RBAC-based One-to-Many Authentication and Key Negotiation Scheme in Smart Factory

The rise of smart factories enables users to access and control smart devices and obtain real-time data remotely. In response to the problem that most schemes allow only one user to authenticate with one device, multiple negotiation requests need to be initiated when accessing multiple devices, leading to more computation and communication costs, as well as problems such as privilege overstepping, malicious device node impersonation, and sensitive data leakage. In this paper, we propose a one-to-many authentication and key negotiation scheme based on role-based access control (RBAC) security, which aims to realize secure authentication and key negotiation between a user and multiple devices.

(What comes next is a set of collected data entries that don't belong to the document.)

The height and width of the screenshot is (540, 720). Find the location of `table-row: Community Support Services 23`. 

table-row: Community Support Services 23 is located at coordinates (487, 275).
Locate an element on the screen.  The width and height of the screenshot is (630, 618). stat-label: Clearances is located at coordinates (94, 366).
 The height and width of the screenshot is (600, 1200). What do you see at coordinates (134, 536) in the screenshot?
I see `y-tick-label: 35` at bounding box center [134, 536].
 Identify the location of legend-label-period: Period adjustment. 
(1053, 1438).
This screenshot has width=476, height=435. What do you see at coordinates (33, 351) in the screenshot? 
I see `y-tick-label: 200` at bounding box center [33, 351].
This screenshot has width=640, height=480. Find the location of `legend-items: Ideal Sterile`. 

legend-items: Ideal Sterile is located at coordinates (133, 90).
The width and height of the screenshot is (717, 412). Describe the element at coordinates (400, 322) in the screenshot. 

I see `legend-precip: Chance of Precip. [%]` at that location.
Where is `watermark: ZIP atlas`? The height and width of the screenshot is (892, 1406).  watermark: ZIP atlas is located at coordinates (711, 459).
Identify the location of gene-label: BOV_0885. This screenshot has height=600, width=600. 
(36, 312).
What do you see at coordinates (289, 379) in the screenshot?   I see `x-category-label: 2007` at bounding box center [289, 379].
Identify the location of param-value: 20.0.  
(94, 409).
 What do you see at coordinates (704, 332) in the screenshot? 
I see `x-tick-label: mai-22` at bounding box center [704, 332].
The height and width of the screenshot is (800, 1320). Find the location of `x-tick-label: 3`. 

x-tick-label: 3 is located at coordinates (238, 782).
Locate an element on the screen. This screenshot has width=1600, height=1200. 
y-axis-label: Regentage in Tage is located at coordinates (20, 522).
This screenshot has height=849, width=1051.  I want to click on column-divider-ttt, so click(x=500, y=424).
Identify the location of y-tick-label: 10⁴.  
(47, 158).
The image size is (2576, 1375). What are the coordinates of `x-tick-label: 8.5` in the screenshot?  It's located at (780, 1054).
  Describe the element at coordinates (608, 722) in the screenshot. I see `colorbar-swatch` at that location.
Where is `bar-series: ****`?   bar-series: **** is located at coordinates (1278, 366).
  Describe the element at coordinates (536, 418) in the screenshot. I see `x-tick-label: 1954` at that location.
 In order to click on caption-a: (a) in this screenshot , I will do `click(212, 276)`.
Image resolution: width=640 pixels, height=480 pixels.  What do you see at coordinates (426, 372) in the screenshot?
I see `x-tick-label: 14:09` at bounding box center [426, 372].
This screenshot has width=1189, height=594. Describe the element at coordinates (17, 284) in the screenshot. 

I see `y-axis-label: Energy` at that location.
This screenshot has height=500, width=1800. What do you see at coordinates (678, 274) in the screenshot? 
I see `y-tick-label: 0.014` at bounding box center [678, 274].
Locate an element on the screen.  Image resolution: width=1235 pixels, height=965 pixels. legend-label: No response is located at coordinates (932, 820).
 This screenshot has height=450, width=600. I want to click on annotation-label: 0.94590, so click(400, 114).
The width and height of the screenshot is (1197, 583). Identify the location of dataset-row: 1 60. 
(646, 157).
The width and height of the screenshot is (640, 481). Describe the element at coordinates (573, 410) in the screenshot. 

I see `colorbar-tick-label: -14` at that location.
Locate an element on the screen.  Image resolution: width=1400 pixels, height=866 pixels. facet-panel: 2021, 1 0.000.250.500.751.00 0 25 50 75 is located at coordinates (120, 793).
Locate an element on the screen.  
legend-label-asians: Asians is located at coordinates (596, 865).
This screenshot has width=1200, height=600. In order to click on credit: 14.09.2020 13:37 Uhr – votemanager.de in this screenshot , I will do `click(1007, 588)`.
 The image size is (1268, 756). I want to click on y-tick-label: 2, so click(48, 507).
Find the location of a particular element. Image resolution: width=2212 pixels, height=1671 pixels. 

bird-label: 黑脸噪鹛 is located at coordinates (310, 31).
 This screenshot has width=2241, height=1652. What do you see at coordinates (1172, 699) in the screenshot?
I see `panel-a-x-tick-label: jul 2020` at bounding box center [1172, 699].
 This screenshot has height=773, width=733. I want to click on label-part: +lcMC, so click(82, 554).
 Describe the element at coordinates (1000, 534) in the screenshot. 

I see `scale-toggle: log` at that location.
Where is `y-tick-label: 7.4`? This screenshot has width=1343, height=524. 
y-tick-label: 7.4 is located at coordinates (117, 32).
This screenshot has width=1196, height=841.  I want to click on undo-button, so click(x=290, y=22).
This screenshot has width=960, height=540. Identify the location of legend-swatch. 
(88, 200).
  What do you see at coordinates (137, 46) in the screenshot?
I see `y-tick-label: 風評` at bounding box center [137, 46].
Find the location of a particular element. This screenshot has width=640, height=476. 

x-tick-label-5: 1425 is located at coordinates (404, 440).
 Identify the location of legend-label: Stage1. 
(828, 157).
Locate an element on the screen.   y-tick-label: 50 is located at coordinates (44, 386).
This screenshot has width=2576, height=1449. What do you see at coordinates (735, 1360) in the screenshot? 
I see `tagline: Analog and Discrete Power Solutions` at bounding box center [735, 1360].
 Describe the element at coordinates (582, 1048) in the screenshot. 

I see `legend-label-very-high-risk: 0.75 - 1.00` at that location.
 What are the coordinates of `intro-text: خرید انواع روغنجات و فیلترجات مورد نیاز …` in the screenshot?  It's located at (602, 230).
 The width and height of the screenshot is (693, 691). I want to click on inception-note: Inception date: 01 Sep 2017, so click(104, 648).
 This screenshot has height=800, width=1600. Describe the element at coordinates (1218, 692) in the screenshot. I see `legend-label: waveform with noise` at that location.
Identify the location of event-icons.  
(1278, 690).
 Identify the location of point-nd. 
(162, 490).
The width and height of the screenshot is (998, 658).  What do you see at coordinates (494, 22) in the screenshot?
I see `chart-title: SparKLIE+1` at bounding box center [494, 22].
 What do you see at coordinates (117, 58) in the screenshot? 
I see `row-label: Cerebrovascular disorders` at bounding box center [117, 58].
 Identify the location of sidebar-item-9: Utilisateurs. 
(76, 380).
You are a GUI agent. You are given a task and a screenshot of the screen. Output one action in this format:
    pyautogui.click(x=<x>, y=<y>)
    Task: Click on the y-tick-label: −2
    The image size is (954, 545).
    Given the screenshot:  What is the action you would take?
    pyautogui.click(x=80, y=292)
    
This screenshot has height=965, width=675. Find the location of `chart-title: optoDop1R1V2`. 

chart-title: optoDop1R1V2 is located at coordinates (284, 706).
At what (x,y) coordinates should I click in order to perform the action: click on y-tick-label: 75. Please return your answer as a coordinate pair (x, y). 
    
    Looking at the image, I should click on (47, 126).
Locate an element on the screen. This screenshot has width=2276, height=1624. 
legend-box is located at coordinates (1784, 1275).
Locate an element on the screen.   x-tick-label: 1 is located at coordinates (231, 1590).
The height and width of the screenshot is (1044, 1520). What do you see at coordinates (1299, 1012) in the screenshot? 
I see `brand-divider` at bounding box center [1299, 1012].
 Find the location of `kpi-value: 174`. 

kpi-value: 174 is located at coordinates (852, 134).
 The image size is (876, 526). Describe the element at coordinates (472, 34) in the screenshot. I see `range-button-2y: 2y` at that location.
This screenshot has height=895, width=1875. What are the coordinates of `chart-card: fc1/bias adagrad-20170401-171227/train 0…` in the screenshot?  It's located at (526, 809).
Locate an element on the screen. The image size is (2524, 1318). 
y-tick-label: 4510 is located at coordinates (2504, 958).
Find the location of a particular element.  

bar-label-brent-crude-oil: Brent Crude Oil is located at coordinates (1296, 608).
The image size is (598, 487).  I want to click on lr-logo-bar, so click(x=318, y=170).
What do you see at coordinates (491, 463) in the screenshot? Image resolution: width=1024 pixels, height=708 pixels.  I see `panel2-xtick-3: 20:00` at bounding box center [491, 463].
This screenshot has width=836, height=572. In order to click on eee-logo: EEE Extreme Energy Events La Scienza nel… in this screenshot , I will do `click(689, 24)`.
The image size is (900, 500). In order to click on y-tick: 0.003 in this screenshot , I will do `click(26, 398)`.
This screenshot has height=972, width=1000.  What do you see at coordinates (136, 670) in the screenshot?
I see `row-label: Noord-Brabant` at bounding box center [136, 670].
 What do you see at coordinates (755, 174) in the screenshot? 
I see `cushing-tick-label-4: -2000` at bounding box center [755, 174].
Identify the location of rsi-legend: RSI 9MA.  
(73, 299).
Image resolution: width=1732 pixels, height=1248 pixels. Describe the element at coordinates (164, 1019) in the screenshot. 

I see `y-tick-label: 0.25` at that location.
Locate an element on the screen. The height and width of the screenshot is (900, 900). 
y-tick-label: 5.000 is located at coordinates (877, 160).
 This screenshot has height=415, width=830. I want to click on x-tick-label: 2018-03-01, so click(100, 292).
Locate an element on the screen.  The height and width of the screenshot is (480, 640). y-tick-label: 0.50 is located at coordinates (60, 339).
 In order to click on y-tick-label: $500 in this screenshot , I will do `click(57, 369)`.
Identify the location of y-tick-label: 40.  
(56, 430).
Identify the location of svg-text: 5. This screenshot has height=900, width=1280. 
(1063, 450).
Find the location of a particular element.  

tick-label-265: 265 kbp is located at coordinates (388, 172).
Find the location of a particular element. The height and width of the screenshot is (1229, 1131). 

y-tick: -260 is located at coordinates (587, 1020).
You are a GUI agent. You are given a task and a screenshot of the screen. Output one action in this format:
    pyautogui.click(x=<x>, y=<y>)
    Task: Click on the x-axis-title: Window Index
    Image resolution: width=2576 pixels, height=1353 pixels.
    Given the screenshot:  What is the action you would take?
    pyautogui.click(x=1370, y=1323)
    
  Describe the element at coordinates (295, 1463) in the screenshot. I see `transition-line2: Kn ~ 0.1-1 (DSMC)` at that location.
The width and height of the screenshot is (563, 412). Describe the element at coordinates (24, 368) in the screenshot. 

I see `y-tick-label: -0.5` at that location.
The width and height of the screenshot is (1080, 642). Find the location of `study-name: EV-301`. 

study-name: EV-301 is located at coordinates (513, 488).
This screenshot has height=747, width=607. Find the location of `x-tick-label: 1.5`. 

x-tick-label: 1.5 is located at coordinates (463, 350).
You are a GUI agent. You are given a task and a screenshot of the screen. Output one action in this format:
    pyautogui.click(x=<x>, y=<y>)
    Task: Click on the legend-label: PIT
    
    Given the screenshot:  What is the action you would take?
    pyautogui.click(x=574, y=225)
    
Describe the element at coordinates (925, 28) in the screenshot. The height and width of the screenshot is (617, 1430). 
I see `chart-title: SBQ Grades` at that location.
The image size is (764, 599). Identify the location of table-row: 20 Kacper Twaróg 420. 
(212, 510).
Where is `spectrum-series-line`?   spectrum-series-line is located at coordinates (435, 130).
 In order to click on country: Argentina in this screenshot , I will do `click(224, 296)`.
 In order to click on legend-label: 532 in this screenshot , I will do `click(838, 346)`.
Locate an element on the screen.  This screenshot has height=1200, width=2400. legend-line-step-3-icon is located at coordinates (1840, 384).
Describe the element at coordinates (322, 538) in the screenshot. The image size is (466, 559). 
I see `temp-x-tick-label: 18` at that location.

The granularity of the privileges is improved by constructing access control lists to restrict users' operation privileges. A secret sharing mechanism is introduced to facilitate the formation of group keys, thus reducing the duplicate authentication overhead. Experimental results show that in the case of single-device authentication, the scheme reduces the time consumption by 97.6%, 98.2%, 40.5%, and 98.9%, respectively, compared to the schemes of Yang, R. Vinoth, Hossein, and Yanru et al. In the case of multiple-device authentication, the elapsed time is reduced by 98.2%, 97.4%, 65.3%, and 99.4%, respectively.